■ PROVIDED ENTRIES:
========================

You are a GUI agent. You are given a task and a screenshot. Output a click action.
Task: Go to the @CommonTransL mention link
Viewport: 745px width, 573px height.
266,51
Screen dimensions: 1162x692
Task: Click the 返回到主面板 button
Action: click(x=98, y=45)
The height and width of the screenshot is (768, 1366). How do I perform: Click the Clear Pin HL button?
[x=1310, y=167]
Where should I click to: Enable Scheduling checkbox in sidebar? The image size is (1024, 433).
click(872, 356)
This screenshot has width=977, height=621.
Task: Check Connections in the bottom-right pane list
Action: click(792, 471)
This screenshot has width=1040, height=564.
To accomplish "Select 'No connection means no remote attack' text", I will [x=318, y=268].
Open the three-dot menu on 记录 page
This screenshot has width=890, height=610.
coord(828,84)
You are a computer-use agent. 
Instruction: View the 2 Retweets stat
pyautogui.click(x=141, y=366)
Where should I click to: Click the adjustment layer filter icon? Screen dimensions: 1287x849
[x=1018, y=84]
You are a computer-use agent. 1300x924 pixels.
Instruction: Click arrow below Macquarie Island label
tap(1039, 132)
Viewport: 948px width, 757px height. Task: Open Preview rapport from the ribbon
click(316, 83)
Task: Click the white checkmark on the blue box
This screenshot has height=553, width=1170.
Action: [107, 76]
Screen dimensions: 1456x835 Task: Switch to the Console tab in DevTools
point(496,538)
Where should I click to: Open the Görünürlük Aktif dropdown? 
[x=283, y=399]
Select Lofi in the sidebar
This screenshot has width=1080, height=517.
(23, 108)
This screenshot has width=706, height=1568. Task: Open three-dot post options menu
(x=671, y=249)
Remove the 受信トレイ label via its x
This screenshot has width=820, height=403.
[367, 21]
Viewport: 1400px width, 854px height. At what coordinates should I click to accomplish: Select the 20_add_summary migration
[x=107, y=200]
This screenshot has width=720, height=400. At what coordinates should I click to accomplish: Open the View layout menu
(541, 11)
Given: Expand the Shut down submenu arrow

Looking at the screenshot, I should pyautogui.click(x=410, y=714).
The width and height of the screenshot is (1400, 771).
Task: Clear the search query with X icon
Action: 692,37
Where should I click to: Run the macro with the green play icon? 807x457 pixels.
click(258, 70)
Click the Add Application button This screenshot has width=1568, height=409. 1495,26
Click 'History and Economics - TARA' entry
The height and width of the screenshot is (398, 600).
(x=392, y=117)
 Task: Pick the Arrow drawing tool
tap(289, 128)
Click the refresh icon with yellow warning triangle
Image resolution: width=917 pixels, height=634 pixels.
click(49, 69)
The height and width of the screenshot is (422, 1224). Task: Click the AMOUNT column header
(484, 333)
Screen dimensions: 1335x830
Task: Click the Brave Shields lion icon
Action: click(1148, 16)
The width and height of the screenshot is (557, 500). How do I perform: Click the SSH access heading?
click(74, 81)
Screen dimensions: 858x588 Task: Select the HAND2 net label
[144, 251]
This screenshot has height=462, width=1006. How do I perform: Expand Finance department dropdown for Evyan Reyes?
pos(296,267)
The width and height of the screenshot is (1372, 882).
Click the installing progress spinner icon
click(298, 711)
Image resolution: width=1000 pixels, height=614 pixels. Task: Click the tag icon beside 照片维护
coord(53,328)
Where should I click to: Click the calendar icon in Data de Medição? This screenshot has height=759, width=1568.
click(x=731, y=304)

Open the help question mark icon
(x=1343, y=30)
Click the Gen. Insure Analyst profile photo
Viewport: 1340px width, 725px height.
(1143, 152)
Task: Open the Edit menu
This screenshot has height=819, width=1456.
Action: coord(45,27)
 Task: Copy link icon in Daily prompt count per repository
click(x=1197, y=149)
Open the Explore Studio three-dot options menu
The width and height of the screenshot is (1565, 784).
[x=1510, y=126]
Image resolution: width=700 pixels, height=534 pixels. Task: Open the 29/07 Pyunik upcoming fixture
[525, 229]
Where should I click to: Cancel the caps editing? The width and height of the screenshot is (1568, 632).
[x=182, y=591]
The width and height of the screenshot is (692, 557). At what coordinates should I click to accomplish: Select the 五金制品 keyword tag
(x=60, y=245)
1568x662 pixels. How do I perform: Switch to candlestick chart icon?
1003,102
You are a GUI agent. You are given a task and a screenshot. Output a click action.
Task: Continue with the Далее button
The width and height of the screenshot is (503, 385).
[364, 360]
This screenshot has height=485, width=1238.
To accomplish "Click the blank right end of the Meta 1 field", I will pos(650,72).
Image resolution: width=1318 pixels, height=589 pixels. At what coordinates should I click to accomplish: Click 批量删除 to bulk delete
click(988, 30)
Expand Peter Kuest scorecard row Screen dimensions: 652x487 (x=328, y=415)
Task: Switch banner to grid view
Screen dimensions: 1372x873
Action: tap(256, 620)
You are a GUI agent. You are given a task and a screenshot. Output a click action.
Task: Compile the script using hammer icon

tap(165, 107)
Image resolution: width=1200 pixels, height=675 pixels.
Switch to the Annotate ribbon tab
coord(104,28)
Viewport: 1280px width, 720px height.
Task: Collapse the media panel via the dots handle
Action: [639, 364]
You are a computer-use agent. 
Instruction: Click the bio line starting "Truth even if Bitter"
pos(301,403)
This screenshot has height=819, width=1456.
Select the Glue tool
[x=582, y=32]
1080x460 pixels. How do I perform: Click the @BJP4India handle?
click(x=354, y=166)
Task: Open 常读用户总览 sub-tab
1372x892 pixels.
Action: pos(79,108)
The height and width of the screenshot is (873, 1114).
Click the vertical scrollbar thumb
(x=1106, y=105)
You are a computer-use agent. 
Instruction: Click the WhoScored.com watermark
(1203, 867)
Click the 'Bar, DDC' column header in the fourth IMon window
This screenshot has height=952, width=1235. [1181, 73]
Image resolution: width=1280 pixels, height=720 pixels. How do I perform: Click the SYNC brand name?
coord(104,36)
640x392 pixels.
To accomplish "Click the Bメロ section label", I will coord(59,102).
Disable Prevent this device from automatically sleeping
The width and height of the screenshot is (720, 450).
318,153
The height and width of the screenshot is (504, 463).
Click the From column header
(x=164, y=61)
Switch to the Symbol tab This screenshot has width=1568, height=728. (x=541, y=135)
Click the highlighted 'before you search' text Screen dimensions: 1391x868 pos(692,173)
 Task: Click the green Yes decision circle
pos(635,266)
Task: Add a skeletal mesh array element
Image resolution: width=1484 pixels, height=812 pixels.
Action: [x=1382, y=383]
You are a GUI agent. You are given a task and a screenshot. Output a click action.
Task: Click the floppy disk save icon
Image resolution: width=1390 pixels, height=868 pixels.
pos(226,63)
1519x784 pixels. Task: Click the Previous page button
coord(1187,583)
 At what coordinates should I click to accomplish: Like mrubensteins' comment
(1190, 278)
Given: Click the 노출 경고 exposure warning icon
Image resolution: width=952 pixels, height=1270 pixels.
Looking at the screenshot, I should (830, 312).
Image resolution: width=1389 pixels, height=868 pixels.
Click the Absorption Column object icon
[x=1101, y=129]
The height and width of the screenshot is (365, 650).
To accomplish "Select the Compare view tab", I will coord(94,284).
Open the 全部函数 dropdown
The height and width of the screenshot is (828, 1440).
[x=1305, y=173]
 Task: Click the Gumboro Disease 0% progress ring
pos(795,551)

========================

■ SET EXERCISE:
Rewrite the records above, replacing "Image resolution:" with "Screen size:" wherever it occurs and leaving every other line unchanged.

■ RESULT OF THE TASK:
You are a GUI agent. You are given a task and a screenshot. Output a click action.
Task: Go to the @CommonTransL mention link
Viewport: 745px width, 573px height.
266,51
Screen dimensions: 1162x692
Task: Click the 返回到主面板 button
Action: click(x=98, y=45)
The height and width of the screenshot is (768, 1366). How do I perform: Click the Clear Pin HL button?
[x=1310, y=167]
Where should I click to: Enable Scheduling checkbox in sidebar? The image size is (1024, 433).
click(872, 356)
This screenshot has width=977, height=621.
Task: Check Connections in the bottom-right pane list
Action: click(792, 471)
This screenshot has width=1040, height=564.
To accomplish "Select 'No connection means no remote attack' text", I will [x=318, y=268].
Open the three-dot menu on 记录 page
This screenshot has width=890, height=610.
coord(828,84)
You are a computer-use agent. 
Instruction: View the 2 Retweets stat
pyautogui.click(x=141, y=366)
Where should I click to: Click the adjustment layer filter icon? Screen dimensions: 1287x849
[x=1018, y=84]
You are a computer-use agent. 1300x924 pixels.
Instruction: Click arrow below Macquarie Island label
tap(1039, 132)
Viewport: 948px width, 757px height. Task: Open Preview rapport from the ribbon
click(316, 83)
Task: Click the white checkmark on the blue box
This screenshot has height=553, width=1170.
Action: [107, 76]
Screen dimensions: 1456x835 Task: Switch to the Console tab in DevTools
point(496,538)
Where should I click to: Open the Görünürlük Aktif dropdown? 
[x=283, y=399]
Select Lofi in the sidebar
This screenshot has width=1080, height=517.
(23, 108)
This screenshot has width=706, height=1568. Task: Open three-dot post options menu
(x=671, y=249)
Remove the 受信トレイ label via its x
This screenshot has width=820, height=403.
[367, 21]
Viewport: 1400px width, 854px height. At what coordinates should I click to accomplish: Select the 20_add_summary migration
[x=107, y=200]
This screenshot has width=720, height=400. At what coordinates should I click to accomplish: Open the View layout menu
(541, 11)
Given: Expand the Shut down submenu arrow

Looking at the screenshot, I should pyautogui.click(x=410, y=714).
The width and height of the screenshot is (1400, 771).
Task: Clear the search query with X icon
Action: 692,37
Where should I click to: Run the macro with the green play icon? 807x457 pixels.
click(258, 70)
Click the Add Application button This screenshot has width=1568, height=409. 1495,26
Click 'History and Economics - TARA' entry
The height and width of the screenshot is (398, 600).
(x=392, y=117)
 Task: Pick the Arrow drawing tool
tap(289, 128)
Click the refresh icon with yellow warning triangle
Screen size: width=917 pixels, height=634 pixels.
click(49, 69)
The height and width of the screenshot is (422, 1224). Task: Click the AMOUNT column header
(484, 333)
Screen dimensions: 1335x830
Task: Click the Brave Shields lion icon
Action: click(1148, 16)
The width and height of the screenshot is (557, 500). How do I perform: Click the SSH access heading?
click(74, 81)
Screen dimensions: 858x588 Task: Select the HAND2 net label
[144, 251]
This screenshot has height=462, width=1006. How do I perform: Expand Finance department dropdown for Evyan Reyes?
pos(296,267)
The width and height of the screenshot is (1372, 882).
Click the installing progress spinner icon
click(298, 711)
Screen size: width=1000 pixels, height=614 pixels. Task: Click the tag icon beside 照片维护
coord(53,328)
Where should I click to: Click the calendar icon in Data de Medição? This screenshot has height=759, width=1568.
click(x=731, y=304)

Open the help question mark icon
(x=1343, y=30)
Click the Gen. Insure Analyst profile photo
Viewport: 1340px width, 725px height.
(1143, 152)
Task: Open the Edit menu
This screenshot has height=819, width=1456.
Action: coord(45,27)
 Task: Copy link icon in Daily prompt count per repository
click(x=1197, y=149)
Open the Explore Studio three-dot options menu
The width and height of the screenshot is (1565, 784).
[x=1510, y=126]
Screen size: width=700 pixels, height=534 pixels. Task: Open the 29/07 Pyunik upcoming fixture
[525, 229]
Where should I click to: Cancel the caps editing? The width and height of the screenshot is (1568, 632).
[x=182, y=591]
The width and height of the screenshot is (692, 557). At what coordinates should I click to accomplish: Select the 五金制品 keyword tag
(x=60, y=245)
1568x662 pixels. How do I perform: Switch to candlestick chart icon?
1003,102
You are a GUI agent. You are given a task and a screenshot. Output a click action.
Task: Continue with the Далее button
The width and height of the screenshot is (503, 385).
[364, 360]
This screenshot has height=485, width=1238.
To accomplish "Click the blank right end of the Meta 1 field", I will pos(650,72).
Screen size: width=1318 pixels, height=589 pixels. At what coordinates should I click to accomplish: Click 批量删除 to bulk delete
click(988, 30)
Expand Peter Kuest scorecard row Screen dimensions: 652x487 (x=328, y=415)
Task: Switch banner to grid view
Screen dimensions: 1372x873
Action: tap(256, 620)
You are a GUI agent. You are given a task and a screenshot. Output a click action.
Task: Compile the script using hammer icon

tap(165, 107)
Screen size: width=1200 pixels, height=675 pixels.
Switch to the Annotate ribbon tab
coord(104,28)
Viewport: 1280px width, 720px height.
Task: Collapse the media panel via the dots handle
Action: [639, 364]
You are a computer-use agent. 
Instruction: Click the bio line starting "Truth even if Bitter"
pos(301,403)
This screenshot has height=819, width=1456.
Select the Glue tool
[x=582, y=32]
1080x460 pixels. How do I perform: Click the @BJP4India handle?
click(x=354, y=166)
Task: Open 常读用户总览 sub-tab
1372x892 pixels.
Action: pos(79,108)
The height and width of the screenshot is (873, 1114).
Click the vertical scrollbar thumb
(x=1106, y=105)
You are a computer-use agent. 
Instruction: Click the WhoScored.com watermark
(1203, 867)
Click the 'Bar, DDC' column header in the fourth IMon window
This screenshot has height=952, width=1235. [1181, 73]
Screen size: width=1280 pixels, height=720 pixels. How do I perform: Click the SYNC brand name?
coord(104,36)
640x392 pixels.
To accomplish "Click the Bメロ section label", I will coord(59,102).
Disable Prevent this device from automatically sleeping
The width and height of the screenshot is (720, 450).
318,153
The height and width of the screenshot is (504, 463).
Click the From column header
(x=164, y=61)
Switch to the Symbol tab This screenshot has width=1568, height=728. (x=541, y=135)
Click the highlighted 'before you search' text Screen dimensions: 1391x868 pos(692,173)
 Task: Click the green Yes decision circle
pos(635,266)
Task: Add a skeletal mesh array element
Screen size: width=1484 pixels, height=812 pixels.
Action: [x=1382, y=383]
You are a GUI agent. You are given a task and a screenshot. Output a click action.
Task: Click the floppy disk save icon
Screen size: width=1390 pixels, height=868 pixels.
pos(226,63)
1519x784 pixels. Task: Click the Previous page button
coord(1187,583)
 At what coordinates should I click to accomplish: Like mrubensteins' comment
(1190, 278)
Given: Click the 노출 경고 exposure warning icon
Screen size: width=952 pixels, height=1270 pixels.
Looking at the screenshot, I should (830, 312).
Screen size: width=1389 pixels, height=868 pixels.
Click the Absorption Column object icon
[x=1101, y=129]
The height and width of the screenshot is (365, 650).
To accomplish "Select the Compare view tab", I will coord(94,284).
Open the 全部函数 dropdown
The height and width of the screenshot is (828, 1440).
[x=1305, y=173]
 Task: Click the Gumboro Disease 0% progress ring
pos(795,551)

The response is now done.